Es reconocido desde hace algunos años por sus fotografías en las que conjuga especies animales con imágenes de humanos, pero la carrera de Gregory Colbert inició hace 25 años en París.
Colbert nació en Toronto, Canadá, en 1960. Para la década de los ochenta comenzó a realizar documentales sobre problemas sociales. Su labor en el cine lo condujo a la fotografía artística. En 1992, el Museo del Elíseo en Suiza alojó su primera exposición titulada Timewaves (Olas de tiempo).
En los siguientes años, Colbert decidió dejar de lado su actividad artística y cinematográfica para emprender algunos viajes a Egipto, Etiopía, Namibia, Antártida, India y Sri Lanka. Desde 1992 el fotógrafo realizó más de 40 expediciones a Asia y África.
Cenizas y nieve
Los viajes de Colbert dieron como resultado la exposición Ashes and snow (Cenizas y nieve) en la que cocodrilos, águilas, elefantes, orangutanes, ballenas y jaguares son puestos en collages junto a niños tibetanos, africanos o budistas.
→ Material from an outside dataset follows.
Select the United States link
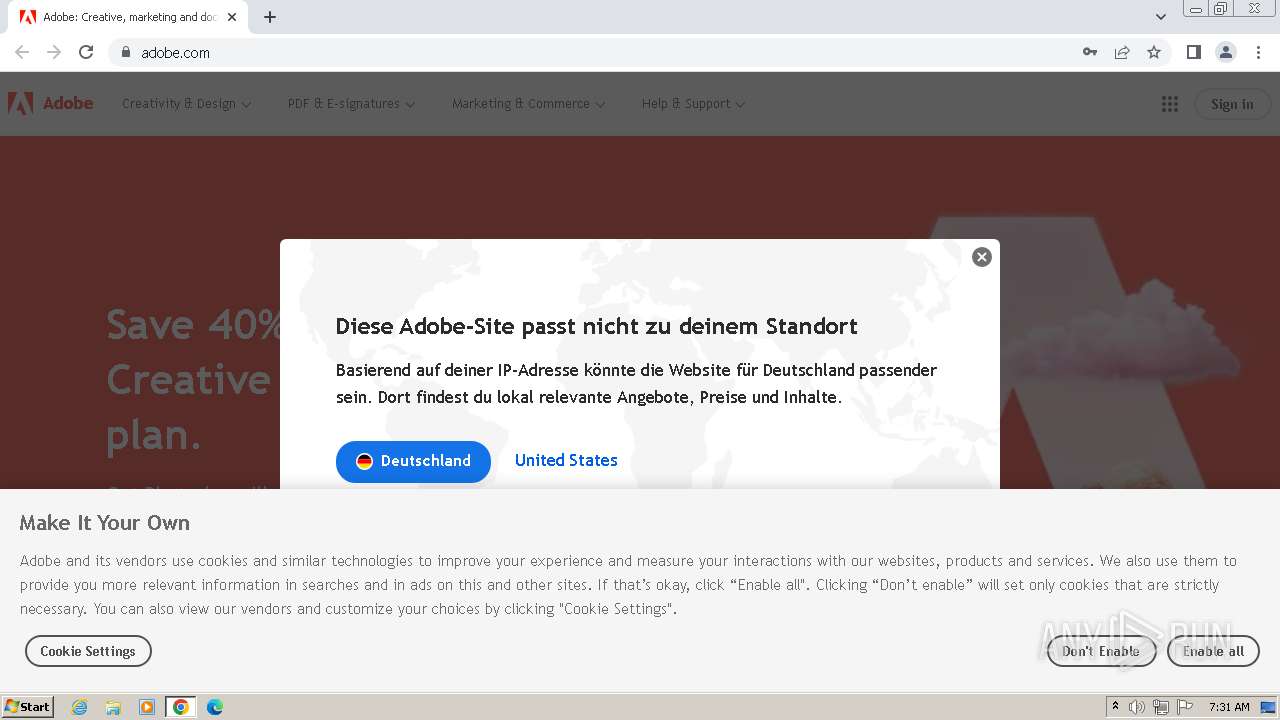Viewport: 1280px width, 720px height. point(566,460)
“Mi bestiario expresa no sólo el mundo a través de los ojos humanos, sino también de los de los animales”, ha expresado Colbert, quien gusta de andar por la vida sin reloj ni celular, además de que tampoco utiliza internet.
Las fotografías del canadiense, hechas sin retoques digitales, requirieron días de visita en las zonas, para que los animales se acostumbraran a su presencia. En una de las imágenes incluso se observa al propio Colbert nadando con ballenas.
Mostrar a los animales y humanos compartiendo el mundo en igualdad, como si fueran hermanos, es uno de los propósito del fotógrafo canadiense, a quien Cenizas y nieve le ha significado más de 16 años de trabajo.
La exposición del Museo Nómada está integrada por 50 fotografías en gran formato, un filme de sesenta minutos, dos filmes más cortos, instalaciones de video y una novela en cartas. Desde su primera exhibición en Venecia, hace seis años, el trabajo del canadiense ha sido vista por más de un millón y medio de personas en el mundo.